Different modes of sodium-d-glucose cotransporter-mediated d-glucose uptake regulation in Caco-2 cells

We recently reported that a considerable amount of the sodium-d-glucose cotransporter SGLT1 present in Caco-2 cells, a model for human enterocytes, is located in intracellular compartments attached to microtubules (Kipp H, Khoursandi S, Scharlau D, and Kinne RKH. Am J Physiol Cell Physiol 285: C737–C749, 2003). A similar distribution pattern was also observed in enterocytes in thin sections from human jejunum, highlighting the validity of the Caco-2 cell model. Fluorescent surface labeling of live Caco-2 cells revealed that the intracellular compartments containing SGLT1 were accessible by endocytosis. To elucidate the role of endosomal SGLT1 in the regulation of sodium-dependent d-glucose uptake into enterocytes, we compared SGLT1-mediated d-glucose uptake into Caco-2 cells with the subcellular distribution of SGLT1 after challenging the cells with different stimuli. Incubation (90 min) of Caco-2 cells with mastoparan (50 μM), a drug that enhances apical endocytosis, shifted a large amount of SGLT1 from the apical membrane to intracellular sites and significantly reduced sodium-dependent α-[14C]methyl-d-glucose uptake (−60%).

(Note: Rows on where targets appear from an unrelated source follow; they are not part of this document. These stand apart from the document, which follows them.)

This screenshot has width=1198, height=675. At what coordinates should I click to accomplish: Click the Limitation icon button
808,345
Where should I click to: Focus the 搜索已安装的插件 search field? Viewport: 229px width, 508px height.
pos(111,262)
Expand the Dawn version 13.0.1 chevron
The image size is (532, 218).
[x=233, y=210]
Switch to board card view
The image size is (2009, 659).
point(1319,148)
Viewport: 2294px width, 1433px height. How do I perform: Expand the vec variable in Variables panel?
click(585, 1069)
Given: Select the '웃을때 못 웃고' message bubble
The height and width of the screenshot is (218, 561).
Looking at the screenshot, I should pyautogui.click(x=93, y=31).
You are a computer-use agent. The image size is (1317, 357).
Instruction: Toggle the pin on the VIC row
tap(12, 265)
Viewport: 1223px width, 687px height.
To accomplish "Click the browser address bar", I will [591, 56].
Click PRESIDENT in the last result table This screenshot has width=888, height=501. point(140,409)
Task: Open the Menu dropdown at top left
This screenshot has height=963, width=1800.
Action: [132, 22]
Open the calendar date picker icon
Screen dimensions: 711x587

We also investigated the effect of altered extracellular d-glucose levels. Cells preincubated (1 h) with d-glucose-free medium exhibited significantly higher sodium-dependent α-[14C]methyl-d-glucose uptake (+45%) than did cells preincubated with high d-glucose medium (100 mM, 1 h). Interestingly, regulation of SGLT1-mediated d-glucose uptake into Caco-2 cells by extracellular d-glucose levels occurred without redistribution of cellular SGLT1. These data suggest that, pharmacologically, d-glucose uptake can be regulated by a shift of SGLT1 between the plasma membrane and the endosomal pool; however, regulation by the physiological substrate d-glucose can be explained only by an alternative mechanism.